• SOURCE TEXT:
=== Begin Enclosure ===
ECE2018 Poster Presentations: Thyroid Thyroid cancer (88 abstracts)
University at Buffalo, Buffalo, New York, USA.
Here we present a case of follicular thyroid cancer with elevation of thyroglobulin (Tg, in ng/ml) detected almost 10 years after initial surgery and radioactive iodine therapy (RAI). The elevated Tg persisted for years before he was found to have a metastasis in his kidney 16 years after his initial cancer treatment. A 78 year old male had a total thyroidectomy followed by RAI therapy in 2001 for a 2.4 cm follicular thyroid cancer. His Tg became mildly elevated in 2009, and continued to rise gradually. Body scan, PET scan and neck ultrasound did not find a source for the Tg. In 12/12 his Tg was 49.4 with a suppressed TSH. A thyrogen stimulated Tg in 2/13 was 930 and again ultrasound, body scan and PET scan were unremarkable. He was treated empirically with 210 mCi 131-I. His Tg level came down and remained <2 but a thyrogen stimulated Tg was 8.8 in 10/14. Tg antibodies have always been undetectable. Tg continued to rise to 96.5 on levothyroxine in 6/15. Again ultrasound, body scan and PET scan were unremarkable. On an abdominal CT scan for appendicitis in 10/15 a 1.4 cm right renal lesion was observed which remained stable on active surveillance. An increase in size of the renal mass was noted in Sept 2017 leading to radical nephrectomy. The pathology of the right kidney showed a lobulated 2.7×2.4×2.0 cm mass, and histologic appearance and immunostains led to diagnosis of metastatic thyroid follicular carcinoma. Tg in 3/17 on levothyroxine was 63.4, and rose to 95.4 in 6/17, 267.5 in 9/17 and 190.9 in 10/17 before his nephrectomy. Interestingly, the presence and change in the renal mass corresponded to his Tg levels all along. In retrospect the small renal mass could be seen on his PET CT films from 2012. The increased FDG uptake in the kidney appears to have been missed due to normal FDG uptake in the urinary tract. At the time of his last body scan in 2015 the renal mass was only 1.4 cm on CT and likely below the detection of the 131-I. A Tg level after kidney surgery is 1.1 Conclusion: Given the rarity of thyroid cancer metastases to the kidney, and the uptake of FDG in the urinary tract, a renal metastasis may be missed during evaluation of patients with persistent elevations of thyroglobulin.
=== End Enclosure ===
• INFORMATION PROVIDED:
=== Begin Enclosure ===
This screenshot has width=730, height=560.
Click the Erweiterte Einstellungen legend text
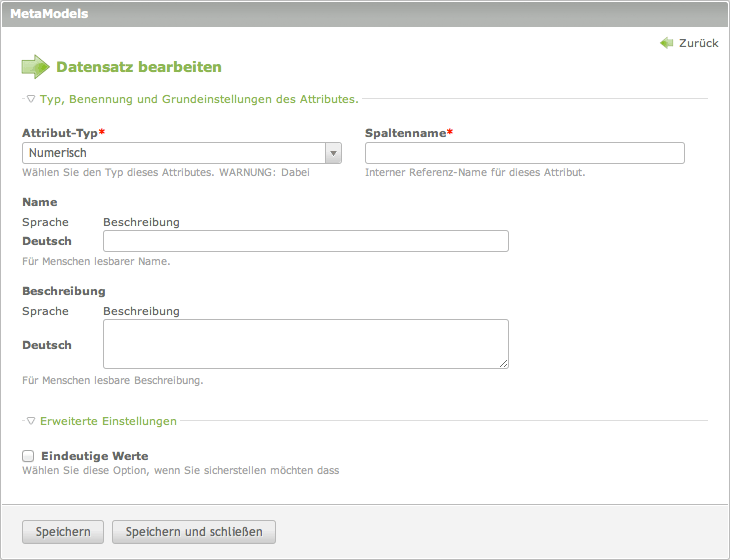pos(108,421)
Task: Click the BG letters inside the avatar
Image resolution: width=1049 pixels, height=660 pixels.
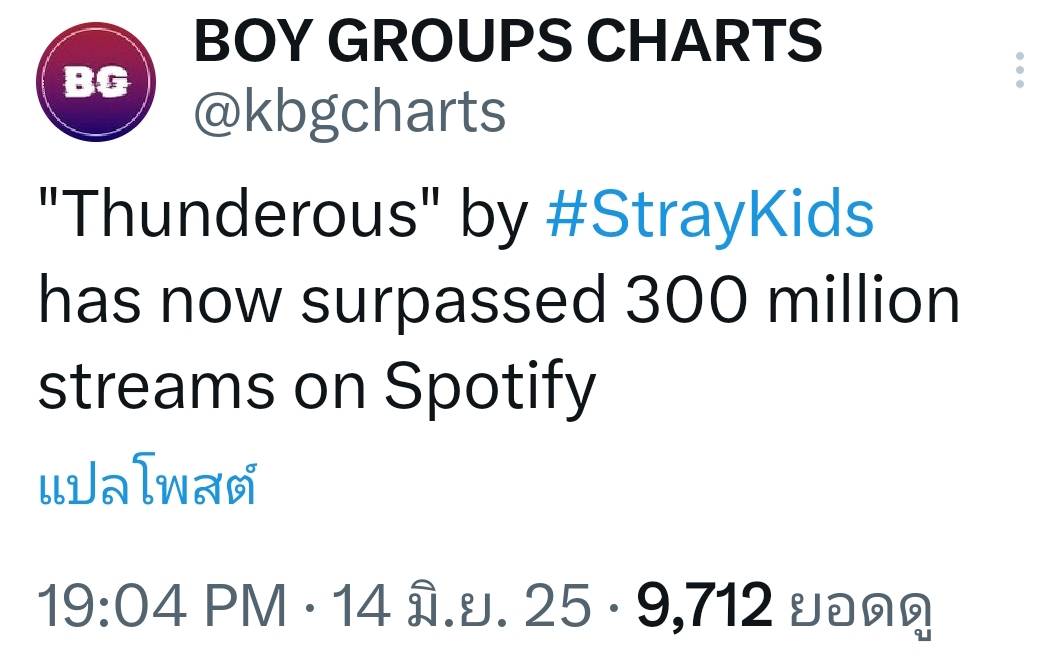Action: pos(96,82)
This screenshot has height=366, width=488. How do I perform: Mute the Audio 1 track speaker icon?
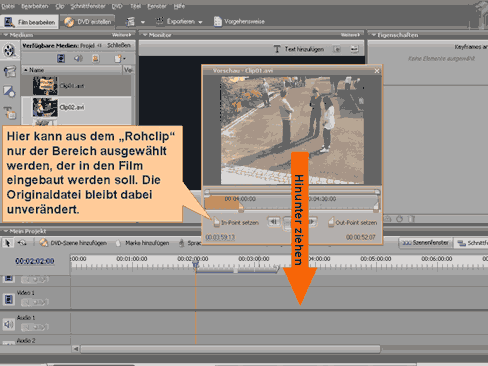8,324
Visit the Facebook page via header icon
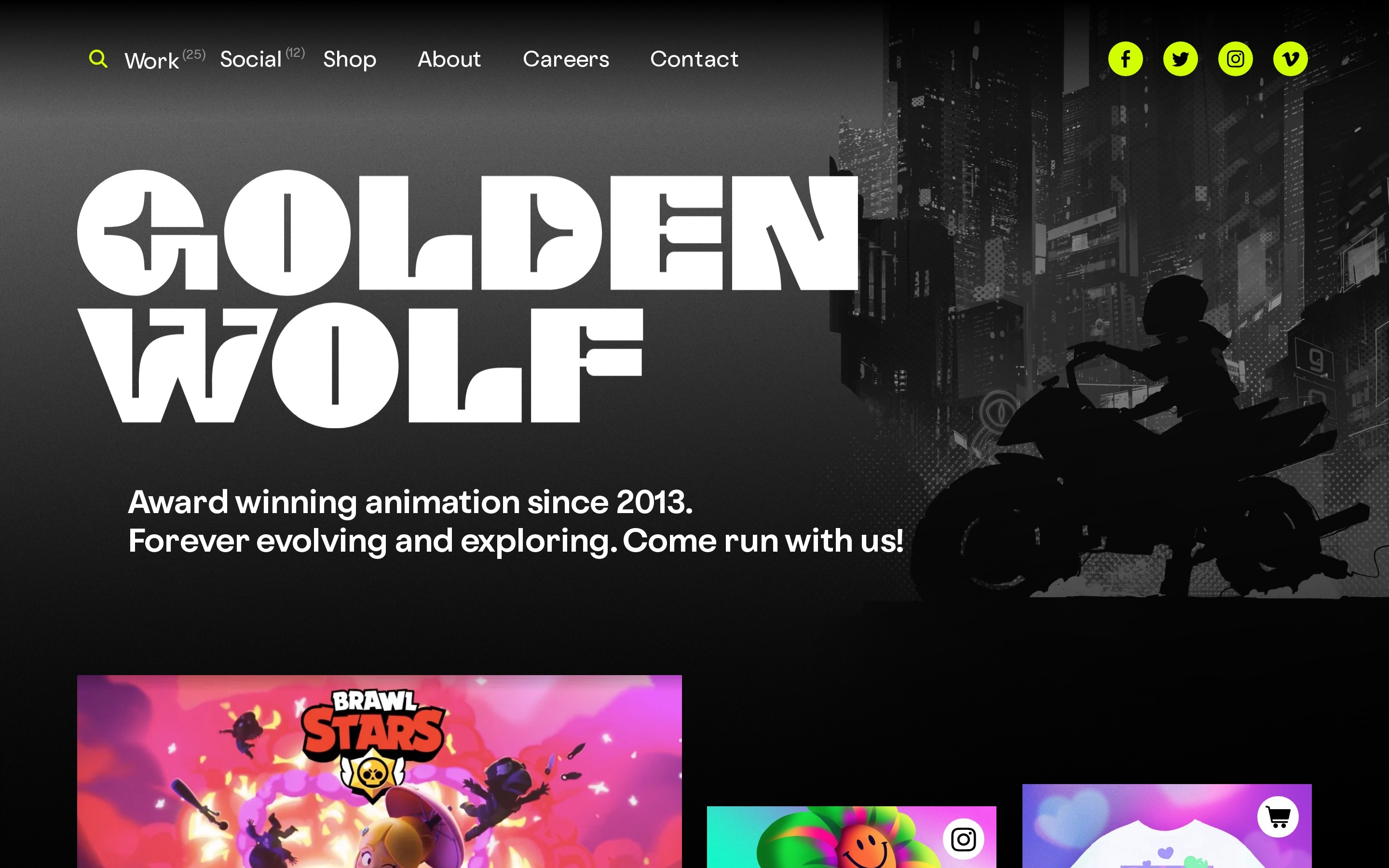 1125,58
=== End Enclosure ===
Answer these questions from the case abstract:
1. In what year did the patient have a total thyroidectomy followed by RAI therapy?
2. What dose of 131-I was he given empirically?
3. What Tg level is reported after the kidney surgery?
The rows are separate material from the case abstract.

• OUTPUT BELOW:
1. 2001
2. 210 mCi
3. 1.1